→ Exercise details
A faithful copy is needed of the lines below from the one with "The height and" up to and including the one with "Given: Click the 保存成方案 button"; set it down with no pictures and no other lines.

→ Data in this exercise
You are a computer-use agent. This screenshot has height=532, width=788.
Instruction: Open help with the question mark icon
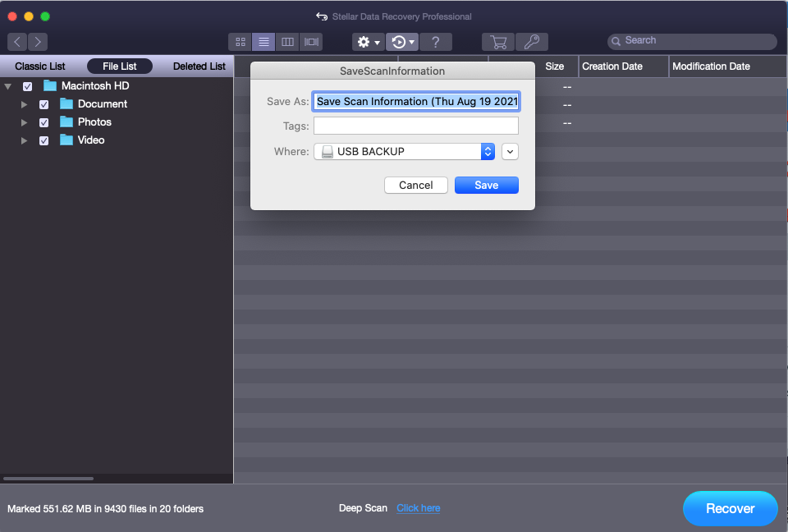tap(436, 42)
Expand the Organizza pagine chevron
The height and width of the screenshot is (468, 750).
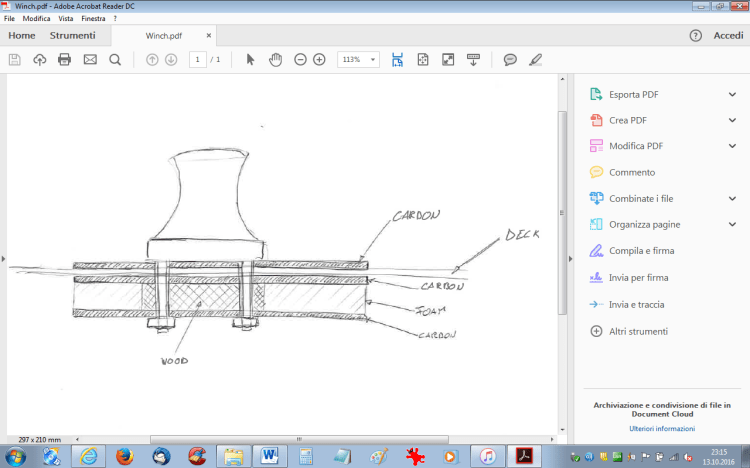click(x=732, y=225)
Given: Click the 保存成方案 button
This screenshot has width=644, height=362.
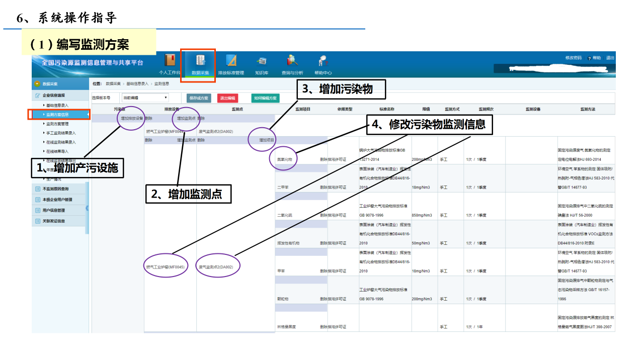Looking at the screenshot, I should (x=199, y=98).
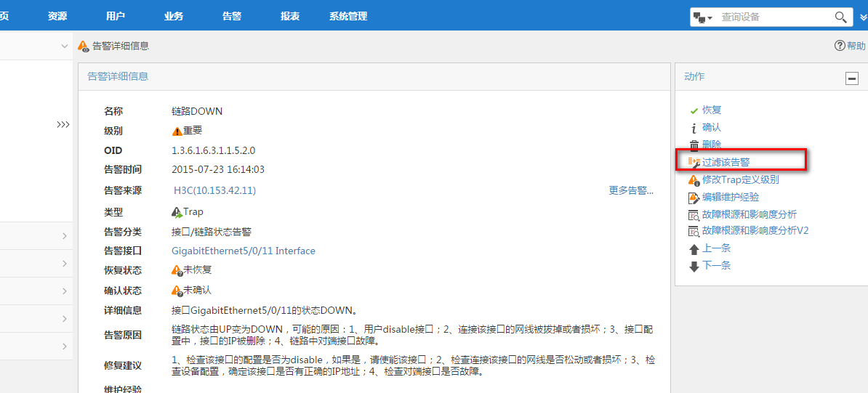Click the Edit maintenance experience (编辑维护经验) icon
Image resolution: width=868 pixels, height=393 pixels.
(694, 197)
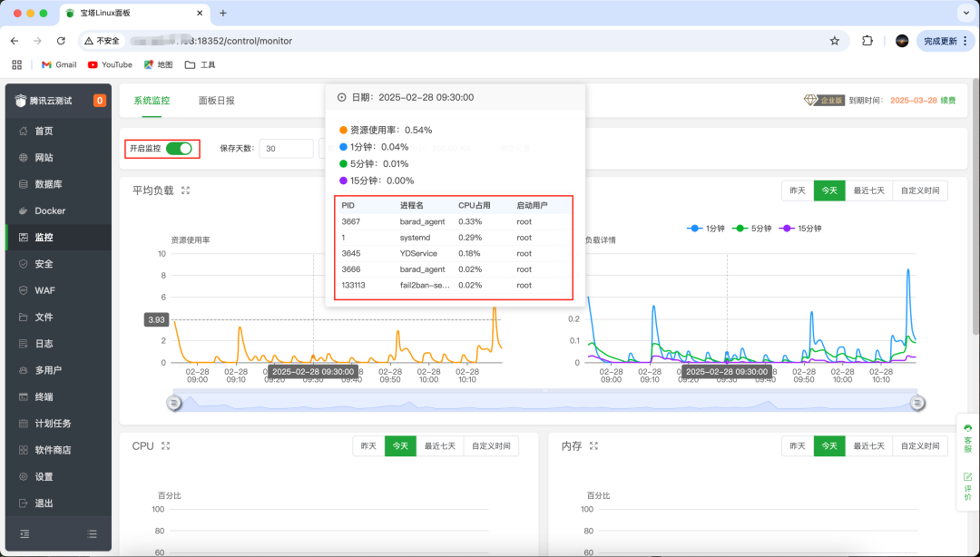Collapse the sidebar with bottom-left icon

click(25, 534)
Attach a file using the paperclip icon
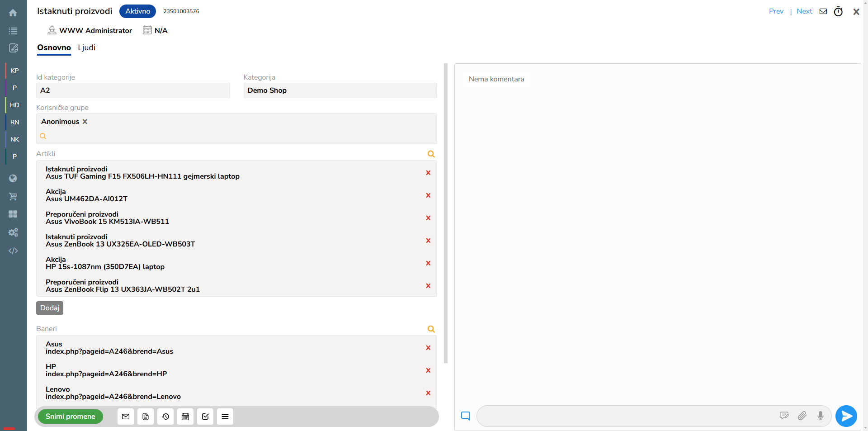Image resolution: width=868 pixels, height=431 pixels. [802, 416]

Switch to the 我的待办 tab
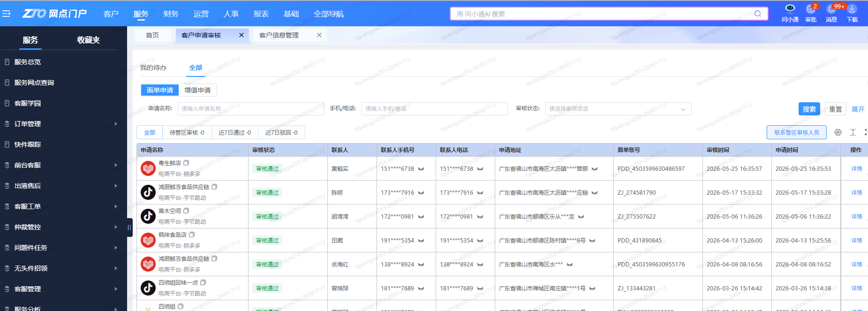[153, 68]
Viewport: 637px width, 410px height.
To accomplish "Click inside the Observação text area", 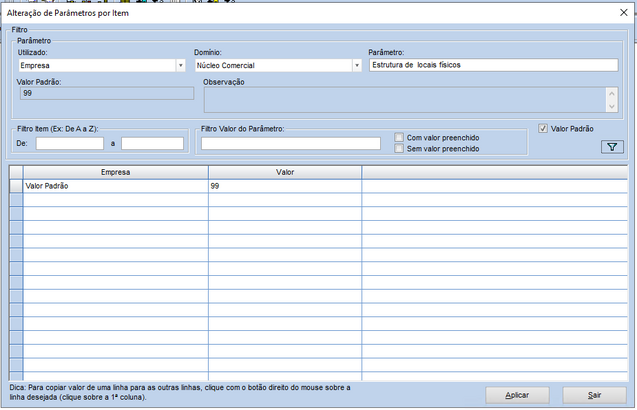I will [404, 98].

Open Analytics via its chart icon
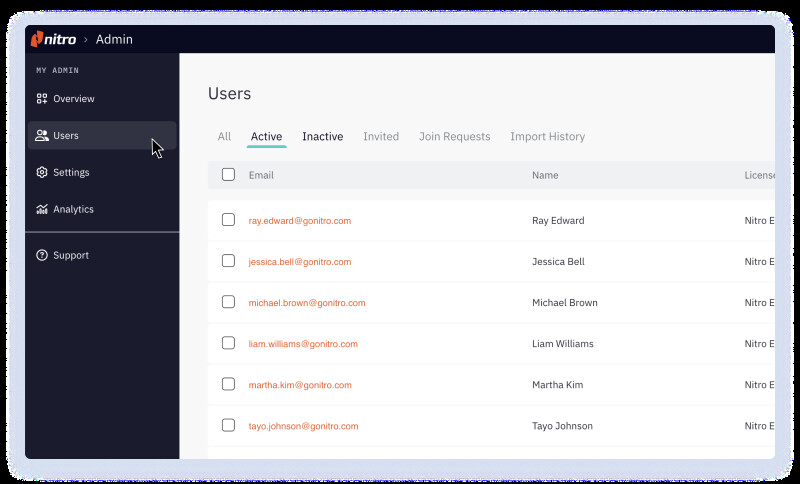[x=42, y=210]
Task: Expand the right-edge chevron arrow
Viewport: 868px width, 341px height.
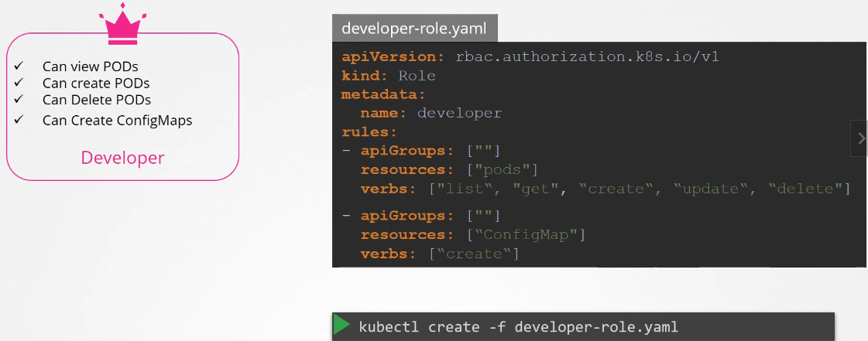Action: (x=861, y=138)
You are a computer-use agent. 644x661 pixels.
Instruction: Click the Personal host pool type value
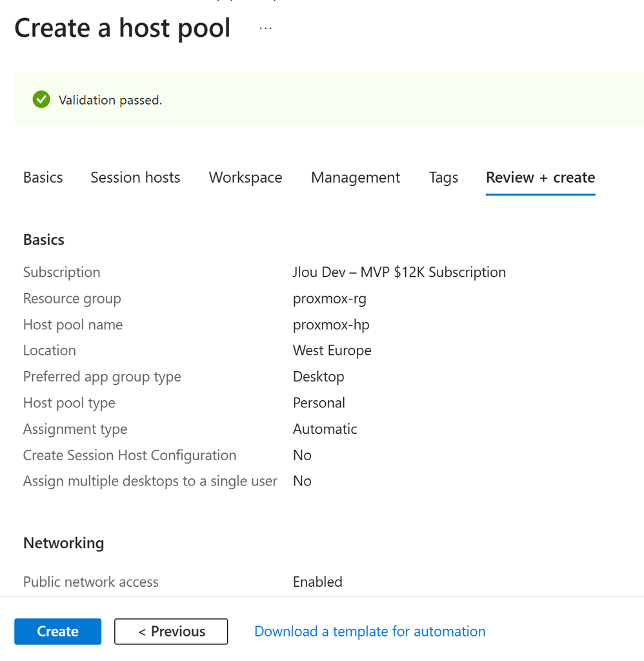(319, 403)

→ Solved problem
The height and width of the screenshot is (468, 750).
click(x=732, y=225)
Given: Click the 保存成方案 button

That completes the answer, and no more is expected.